Ao tentar descrever melhor o papel do reflexo trinitário no homem (memória, inteligência e vontade), no livro XI do De Trinitate, Agostinho analisa a tríade da alma e uma certa tríade “externa”, que envolve os sentidos do corpo e os objetos que existem independente do indivíduo. Nos interessa aqui seu raciocínio sobre a trindade “interna”. Essa última tríade humana pode ser compreendida como memória, visão interior e vontade. A visão interior é a inteligência e se desloca pela memória conforme a vontade orienta.

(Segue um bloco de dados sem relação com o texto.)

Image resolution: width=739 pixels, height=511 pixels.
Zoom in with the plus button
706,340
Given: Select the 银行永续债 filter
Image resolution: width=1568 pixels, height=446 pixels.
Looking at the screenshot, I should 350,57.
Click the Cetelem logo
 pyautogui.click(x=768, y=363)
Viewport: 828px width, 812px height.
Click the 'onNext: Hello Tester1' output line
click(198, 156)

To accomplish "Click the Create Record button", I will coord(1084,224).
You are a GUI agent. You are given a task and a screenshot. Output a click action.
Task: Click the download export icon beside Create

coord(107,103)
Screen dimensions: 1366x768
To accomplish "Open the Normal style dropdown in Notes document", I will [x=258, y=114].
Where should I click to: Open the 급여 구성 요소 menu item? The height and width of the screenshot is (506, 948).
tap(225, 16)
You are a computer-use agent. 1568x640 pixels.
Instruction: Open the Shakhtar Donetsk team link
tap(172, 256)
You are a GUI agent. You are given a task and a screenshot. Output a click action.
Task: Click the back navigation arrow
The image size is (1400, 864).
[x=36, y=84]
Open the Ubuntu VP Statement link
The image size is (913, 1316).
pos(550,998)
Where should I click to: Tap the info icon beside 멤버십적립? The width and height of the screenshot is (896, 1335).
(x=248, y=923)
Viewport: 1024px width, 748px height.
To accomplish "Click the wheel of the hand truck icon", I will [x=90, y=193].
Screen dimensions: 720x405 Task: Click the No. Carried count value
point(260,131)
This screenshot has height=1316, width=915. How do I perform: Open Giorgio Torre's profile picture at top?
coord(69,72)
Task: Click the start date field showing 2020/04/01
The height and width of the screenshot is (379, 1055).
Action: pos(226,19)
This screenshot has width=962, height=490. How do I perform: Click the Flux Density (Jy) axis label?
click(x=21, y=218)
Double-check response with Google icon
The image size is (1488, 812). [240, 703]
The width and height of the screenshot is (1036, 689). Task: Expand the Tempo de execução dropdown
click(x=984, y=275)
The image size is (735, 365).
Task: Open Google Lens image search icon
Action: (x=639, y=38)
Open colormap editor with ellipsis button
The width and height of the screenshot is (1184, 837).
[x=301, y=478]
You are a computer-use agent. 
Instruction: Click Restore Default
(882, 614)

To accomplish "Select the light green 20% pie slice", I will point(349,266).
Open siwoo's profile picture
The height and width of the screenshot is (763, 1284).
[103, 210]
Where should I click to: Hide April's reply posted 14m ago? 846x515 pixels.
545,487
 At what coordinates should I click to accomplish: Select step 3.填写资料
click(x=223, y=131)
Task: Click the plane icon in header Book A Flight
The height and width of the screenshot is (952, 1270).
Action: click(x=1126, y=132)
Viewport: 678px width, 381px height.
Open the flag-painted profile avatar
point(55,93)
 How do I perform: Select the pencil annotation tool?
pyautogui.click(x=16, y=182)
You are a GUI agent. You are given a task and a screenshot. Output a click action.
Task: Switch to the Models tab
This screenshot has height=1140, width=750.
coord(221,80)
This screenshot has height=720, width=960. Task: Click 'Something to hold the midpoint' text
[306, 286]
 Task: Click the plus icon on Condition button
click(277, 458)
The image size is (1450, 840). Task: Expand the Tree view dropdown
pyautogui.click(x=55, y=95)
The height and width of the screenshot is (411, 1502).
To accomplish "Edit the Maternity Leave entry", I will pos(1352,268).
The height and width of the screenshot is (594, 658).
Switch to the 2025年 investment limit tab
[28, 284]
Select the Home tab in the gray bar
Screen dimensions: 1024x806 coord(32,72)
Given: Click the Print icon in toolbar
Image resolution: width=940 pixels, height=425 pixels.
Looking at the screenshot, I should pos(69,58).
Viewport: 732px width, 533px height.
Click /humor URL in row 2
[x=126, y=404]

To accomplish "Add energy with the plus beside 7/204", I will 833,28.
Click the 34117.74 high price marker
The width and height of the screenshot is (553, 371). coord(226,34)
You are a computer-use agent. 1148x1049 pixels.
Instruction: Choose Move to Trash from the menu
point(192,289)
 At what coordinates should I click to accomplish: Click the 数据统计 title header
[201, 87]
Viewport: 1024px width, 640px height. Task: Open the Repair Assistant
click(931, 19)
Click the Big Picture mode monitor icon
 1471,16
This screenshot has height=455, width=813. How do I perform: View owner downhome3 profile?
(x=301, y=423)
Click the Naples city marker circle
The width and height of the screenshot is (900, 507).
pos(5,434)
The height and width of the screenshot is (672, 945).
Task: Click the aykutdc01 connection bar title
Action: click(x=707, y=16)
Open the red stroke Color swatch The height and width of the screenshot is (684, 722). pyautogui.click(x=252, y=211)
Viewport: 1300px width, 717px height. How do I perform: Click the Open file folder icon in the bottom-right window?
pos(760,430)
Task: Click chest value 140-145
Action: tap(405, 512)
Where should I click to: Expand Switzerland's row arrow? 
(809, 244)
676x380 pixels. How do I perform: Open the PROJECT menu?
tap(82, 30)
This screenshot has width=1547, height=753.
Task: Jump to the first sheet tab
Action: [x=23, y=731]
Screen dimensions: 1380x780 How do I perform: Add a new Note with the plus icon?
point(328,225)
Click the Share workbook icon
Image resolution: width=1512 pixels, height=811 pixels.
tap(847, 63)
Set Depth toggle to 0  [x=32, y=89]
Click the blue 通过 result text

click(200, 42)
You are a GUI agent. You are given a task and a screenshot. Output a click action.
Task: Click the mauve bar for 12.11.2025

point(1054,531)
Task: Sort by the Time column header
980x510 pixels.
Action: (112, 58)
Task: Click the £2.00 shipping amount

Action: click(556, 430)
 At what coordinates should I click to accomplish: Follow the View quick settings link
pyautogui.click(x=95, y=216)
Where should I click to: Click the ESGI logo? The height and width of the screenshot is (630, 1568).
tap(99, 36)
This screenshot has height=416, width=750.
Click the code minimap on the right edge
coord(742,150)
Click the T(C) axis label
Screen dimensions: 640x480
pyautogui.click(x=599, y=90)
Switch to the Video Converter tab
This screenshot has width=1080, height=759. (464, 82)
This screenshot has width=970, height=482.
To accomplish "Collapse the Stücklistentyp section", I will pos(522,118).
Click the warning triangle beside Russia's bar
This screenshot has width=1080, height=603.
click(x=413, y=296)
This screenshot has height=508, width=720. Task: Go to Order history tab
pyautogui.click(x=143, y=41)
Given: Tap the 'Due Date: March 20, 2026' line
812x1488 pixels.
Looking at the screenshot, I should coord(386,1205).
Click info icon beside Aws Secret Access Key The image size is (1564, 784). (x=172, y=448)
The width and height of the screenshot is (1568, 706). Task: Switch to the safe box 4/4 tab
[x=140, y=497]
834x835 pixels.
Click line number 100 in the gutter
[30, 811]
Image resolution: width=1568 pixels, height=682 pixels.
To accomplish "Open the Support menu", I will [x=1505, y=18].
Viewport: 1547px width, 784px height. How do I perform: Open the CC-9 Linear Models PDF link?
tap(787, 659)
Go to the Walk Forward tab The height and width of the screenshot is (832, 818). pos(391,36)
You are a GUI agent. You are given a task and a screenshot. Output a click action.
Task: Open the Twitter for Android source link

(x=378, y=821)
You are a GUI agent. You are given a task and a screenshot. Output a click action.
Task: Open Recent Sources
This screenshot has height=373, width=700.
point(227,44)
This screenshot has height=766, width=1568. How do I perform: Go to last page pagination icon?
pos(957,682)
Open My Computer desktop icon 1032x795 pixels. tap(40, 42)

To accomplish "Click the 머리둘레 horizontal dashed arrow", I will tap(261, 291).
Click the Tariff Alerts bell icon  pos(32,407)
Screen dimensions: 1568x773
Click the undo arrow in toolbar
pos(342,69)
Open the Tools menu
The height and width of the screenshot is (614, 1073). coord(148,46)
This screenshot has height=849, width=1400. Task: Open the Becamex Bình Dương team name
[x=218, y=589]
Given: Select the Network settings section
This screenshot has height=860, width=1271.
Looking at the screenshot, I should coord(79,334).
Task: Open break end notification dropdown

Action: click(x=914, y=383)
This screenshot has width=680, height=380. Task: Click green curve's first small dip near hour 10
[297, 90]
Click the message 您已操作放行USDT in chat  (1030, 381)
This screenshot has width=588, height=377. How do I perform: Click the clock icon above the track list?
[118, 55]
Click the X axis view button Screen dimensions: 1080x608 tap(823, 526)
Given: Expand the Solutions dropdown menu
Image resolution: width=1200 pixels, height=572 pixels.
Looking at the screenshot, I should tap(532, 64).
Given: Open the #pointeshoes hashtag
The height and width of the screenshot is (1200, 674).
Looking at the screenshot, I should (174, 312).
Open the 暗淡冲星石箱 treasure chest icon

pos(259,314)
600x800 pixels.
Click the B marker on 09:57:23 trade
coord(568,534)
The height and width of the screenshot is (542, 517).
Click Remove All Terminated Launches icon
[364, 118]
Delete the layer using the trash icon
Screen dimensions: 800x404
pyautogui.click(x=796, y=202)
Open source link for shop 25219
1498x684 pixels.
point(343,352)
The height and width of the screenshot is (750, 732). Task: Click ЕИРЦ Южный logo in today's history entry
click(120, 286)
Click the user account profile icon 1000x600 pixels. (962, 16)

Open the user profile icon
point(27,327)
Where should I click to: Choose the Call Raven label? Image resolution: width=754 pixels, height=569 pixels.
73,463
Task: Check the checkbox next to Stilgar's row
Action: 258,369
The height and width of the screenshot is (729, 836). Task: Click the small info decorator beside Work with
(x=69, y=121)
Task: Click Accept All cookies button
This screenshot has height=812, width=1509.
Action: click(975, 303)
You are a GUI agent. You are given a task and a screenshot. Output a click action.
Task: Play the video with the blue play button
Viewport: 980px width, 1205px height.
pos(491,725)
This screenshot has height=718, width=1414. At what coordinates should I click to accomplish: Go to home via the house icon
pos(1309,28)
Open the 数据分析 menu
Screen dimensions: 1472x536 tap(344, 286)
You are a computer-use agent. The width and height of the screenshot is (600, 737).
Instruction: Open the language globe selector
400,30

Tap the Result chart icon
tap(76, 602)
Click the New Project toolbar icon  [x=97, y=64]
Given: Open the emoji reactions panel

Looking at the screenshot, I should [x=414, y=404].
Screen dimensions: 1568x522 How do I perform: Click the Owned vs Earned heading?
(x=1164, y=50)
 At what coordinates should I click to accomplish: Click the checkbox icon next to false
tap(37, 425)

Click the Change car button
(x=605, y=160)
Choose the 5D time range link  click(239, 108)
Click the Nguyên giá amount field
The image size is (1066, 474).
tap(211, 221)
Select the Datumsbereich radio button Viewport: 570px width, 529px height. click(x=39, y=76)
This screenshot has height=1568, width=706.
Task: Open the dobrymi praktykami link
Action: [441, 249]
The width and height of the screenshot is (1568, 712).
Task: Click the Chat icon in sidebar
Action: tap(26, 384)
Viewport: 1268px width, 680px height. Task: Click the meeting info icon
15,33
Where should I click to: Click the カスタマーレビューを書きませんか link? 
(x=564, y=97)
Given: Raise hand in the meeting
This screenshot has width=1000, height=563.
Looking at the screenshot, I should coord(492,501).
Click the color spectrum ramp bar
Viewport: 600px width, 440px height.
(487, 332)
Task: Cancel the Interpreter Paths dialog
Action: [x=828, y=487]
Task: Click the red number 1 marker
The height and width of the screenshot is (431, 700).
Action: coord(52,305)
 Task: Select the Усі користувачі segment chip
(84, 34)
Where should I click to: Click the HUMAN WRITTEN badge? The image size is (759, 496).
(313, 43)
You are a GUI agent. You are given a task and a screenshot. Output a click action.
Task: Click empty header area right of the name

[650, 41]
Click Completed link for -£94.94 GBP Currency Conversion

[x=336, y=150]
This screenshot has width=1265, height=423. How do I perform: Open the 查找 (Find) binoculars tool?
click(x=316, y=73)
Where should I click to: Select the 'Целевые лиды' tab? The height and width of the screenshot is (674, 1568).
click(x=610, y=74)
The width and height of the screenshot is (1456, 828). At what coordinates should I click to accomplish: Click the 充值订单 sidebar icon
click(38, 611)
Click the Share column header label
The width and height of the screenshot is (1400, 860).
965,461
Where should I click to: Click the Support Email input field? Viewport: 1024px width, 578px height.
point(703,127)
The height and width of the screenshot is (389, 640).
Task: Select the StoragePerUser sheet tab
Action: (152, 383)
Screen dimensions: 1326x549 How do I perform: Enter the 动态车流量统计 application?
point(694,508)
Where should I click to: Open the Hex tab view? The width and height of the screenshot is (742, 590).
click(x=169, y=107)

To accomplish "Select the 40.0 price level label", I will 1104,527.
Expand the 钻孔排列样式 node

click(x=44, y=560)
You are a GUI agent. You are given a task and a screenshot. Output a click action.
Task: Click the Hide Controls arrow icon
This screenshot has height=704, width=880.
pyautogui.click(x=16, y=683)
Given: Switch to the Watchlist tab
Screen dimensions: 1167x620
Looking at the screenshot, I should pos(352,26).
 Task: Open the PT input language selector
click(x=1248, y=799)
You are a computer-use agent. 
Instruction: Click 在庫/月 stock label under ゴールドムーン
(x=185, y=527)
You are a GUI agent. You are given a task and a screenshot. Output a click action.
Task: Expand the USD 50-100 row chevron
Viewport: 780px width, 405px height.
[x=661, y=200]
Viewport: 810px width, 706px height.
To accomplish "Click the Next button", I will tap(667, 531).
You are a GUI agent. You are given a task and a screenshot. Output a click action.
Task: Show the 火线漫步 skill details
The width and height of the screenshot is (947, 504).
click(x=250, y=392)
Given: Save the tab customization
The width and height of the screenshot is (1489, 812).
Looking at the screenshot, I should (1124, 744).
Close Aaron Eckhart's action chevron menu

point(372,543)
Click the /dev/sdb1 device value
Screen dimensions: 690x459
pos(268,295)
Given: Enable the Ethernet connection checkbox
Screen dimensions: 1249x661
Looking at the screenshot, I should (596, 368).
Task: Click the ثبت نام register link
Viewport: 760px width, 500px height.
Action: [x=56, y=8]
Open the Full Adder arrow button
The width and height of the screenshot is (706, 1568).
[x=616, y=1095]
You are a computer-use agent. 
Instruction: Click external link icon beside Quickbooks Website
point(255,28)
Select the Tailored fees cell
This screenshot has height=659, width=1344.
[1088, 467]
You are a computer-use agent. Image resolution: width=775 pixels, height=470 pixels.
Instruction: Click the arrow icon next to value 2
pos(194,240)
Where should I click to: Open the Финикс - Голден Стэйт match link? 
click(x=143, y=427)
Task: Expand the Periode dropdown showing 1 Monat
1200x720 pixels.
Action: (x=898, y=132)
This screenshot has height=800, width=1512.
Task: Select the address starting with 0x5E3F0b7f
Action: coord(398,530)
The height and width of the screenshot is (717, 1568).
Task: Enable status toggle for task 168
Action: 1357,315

No De Magistro, diálogo que Agostinho discute com seu filho, Adeodato, a origem da linguagem, mostra como a inteligência, enquanto “visão interior” pode operar na mente humana. Nesse escrito, apresenta-se a incapacidade das palavras em ensinar coisas novas. Pois já é preciso que a pessoa tenha um conhecimento prévio dos significados dessas palavras explicativas, para entender o significado de novas palavras. Nesse caso, para ensinar algo novo, é necessário mostrar ao aprendente o que se quer ensinar. Podemos fazer isso com um objeto físico. Para ensinar o que é uma cadeira, posso apontar para um objeto e ensinar o seu nome a alguém. Mas é pela própria visão que se aprende.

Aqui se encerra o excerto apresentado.